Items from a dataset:
········
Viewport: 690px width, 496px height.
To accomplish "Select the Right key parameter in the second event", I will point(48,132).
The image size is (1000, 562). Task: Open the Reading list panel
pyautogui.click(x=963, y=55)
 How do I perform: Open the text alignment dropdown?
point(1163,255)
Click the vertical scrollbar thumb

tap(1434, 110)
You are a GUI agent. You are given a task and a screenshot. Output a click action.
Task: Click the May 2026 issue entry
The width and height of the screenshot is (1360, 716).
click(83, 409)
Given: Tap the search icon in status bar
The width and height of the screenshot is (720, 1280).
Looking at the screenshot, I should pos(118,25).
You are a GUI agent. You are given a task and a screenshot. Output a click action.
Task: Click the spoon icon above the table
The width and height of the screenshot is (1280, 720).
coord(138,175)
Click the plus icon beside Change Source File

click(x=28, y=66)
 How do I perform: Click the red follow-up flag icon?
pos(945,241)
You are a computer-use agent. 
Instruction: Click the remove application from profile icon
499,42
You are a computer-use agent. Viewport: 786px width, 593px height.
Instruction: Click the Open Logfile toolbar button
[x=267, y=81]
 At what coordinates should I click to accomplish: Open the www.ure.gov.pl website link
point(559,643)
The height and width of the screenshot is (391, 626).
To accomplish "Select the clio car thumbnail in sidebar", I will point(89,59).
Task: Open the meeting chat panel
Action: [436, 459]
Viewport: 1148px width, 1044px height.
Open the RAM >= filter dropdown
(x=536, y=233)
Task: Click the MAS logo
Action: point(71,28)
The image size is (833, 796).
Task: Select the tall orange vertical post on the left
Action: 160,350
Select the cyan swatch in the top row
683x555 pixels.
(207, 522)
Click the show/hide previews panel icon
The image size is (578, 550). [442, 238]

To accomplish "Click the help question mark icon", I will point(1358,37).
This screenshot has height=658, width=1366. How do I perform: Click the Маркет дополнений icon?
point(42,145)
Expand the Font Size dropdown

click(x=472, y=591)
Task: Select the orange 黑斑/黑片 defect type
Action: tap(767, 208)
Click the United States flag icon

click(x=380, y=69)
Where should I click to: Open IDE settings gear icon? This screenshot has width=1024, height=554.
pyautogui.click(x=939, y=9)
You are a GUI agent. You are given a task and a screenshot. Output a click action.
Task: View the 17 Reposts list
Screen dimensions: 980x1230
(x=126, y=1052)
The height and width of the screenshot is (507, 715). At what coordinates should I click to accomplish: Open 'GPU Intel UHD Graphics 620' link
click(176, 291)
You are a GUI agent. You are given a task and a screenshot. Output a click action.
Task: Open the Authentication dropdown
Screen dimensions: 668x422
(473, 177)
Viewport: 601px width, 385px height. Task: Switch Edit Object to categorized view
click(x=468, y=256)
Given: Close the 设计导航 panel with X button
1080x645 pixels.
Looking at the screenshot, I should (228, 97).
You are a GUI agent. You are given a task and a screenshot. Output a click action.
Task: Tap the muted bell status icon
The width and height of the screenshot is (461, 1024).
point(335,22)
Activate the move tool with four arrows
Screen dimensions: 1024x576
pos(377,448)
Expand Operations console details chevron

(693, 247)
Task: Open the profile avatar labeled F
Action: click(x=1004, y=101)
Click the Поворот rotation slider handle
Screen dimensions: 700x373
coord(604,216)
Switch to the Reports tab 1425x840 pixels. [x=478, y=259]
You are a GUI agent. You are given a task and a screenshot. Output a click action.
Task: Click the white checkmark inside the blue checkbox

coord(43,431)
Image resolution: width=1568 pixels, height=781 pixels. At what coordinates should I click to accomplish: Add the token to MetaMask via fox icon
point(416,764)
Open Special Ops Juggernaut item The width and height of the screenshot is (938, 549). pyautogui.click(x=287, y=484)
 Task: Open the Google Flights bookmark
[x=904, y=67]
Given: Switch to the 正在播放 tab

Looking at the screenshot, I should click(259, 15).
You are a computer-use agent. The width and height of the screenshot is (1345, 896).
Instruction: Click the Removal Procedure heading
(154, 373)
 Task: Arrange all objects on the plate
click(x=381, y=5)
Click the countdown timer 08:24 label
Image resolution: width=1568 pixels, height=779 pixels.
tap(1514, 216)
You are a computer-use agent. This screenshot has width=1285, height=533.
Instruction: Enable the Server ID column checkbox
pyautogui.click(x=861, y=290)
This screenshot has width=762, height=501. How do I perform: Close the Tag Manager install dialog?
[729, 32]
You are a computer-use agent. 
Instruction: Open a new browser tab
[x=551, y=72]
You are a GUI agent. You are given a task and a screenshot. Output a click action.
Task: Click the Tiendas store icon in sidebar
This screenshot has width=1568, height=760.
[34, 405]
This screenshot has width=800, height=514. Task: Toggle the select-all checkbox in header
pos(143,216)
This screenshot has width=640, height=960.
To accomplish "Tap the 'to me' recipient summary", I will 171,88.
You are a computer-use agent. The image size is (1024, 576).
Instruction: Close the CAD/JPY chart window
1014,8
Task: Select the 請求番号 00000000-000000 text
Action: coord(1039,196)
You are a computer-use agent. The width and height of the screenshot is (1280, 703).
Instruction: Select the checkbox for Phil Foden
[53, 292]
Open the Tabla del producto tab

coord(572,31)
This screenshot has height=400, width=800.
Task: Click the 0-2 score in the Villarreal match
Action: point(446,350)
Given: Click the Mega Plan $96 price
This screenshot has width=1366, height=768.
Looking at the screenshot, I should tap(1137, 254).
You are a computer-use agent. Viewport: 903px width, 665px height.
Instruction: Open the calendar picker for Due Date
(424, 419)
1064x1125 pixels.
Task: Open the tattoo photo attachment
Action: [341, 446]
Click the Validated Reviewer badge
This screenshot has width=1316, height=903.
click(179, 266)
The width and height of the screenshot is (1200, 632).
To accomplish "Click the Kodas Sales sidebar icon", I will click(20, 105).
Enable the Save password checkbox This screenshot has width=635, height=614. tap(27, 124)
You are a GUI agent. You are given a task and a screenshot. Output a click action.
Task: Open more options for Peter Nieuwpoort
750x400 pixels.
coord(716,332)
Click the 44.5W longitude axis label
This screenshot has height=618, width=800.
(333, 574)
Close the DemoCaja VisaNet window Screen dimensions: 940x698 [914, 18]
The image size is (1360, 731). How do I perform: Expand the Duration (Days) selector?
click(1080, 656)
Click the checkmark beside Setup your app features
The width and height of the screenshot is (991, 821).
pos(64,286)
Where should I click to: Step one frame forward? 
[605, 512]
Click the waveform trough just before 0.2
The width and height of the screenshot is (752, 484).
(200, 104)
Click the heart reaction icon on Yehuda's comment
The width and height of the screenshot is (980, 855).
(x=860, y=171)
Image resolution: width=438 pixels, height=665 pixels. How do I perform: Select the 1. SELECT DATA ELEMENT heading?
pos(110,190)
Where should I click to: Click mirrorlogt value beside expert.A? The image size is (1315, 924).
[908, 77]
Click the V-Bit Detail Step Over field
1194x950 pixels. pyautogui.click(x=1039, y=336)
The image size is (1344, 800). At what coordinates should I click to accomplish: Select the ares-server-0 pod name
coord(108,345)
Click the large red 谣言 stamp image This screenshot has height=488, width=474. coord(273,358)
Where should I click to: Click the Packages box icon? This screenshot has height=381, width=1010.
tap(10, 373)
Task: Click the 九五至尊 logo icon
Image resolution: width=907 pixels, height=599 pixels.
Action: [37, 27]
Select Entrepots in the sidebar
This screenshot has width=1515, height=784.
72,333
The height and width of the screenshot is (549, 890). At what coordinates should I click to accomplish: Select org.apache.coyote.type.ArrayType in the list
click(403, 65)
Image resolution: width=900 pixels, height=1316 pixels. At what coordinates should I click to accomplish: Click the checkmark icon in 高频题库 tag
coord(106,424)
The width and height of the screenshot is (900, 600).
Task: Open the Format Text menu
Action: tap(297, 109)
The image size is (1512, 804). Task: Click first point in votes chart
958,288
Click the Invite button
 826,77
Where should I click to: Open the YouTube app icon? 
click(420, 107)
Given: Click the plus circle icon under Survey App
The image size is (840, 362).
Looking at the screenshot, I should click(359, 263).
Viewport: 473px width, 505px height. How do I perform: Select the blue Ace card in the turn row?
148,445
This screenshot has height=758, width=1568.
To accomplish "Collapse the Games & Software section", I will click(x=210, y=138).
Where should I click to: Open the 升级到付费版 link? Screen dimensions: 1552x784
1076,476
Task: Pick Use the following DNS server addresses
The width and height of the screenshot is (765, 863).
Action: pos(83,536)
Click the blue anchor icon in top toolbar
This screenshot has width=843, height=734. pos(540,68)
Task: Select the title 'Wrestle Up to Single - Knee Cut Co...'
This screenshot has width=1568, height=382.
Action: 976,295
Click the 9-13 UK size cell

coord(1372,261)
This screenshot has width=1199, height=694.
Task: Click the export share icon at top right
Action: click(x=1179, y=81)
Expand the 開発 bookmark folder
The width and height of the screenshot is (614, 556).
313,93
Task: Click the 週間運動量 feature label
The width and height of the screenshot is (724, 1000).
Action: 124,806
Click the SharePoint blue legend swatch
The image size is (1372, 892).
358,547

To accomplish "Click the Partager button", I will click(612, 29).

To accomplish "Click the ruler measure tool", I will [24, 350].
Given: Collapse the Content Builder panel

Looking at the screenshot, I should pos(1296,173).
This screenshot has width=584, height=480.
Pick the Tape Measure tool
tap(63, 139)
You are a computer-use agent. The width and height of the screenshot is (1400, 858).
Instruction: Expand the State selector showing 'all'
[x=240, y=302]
········
• [Directions] The required output is the set of lines from the first line of the data through the line that contains "Task: Click the May 2026 issue entry", transcribed exactly.

• [Task solution]
Viewport: 690px width, 496px height.
To accomplish "Select the Right key parameter in the second event", I will point(48,132).
The image size is (1000, 562). Task: Open the Reading list panel
pyautogui.click(x=963, y=55)
 How do I perform: Open the text alignment dropdown?
point(1163,255)
Click the vertical scrollbar thumb

tap(1434, 110)
You are a GUI agent. You are given a task and a screenshot. Output a click action.
Task: Click the May 2026 issue entry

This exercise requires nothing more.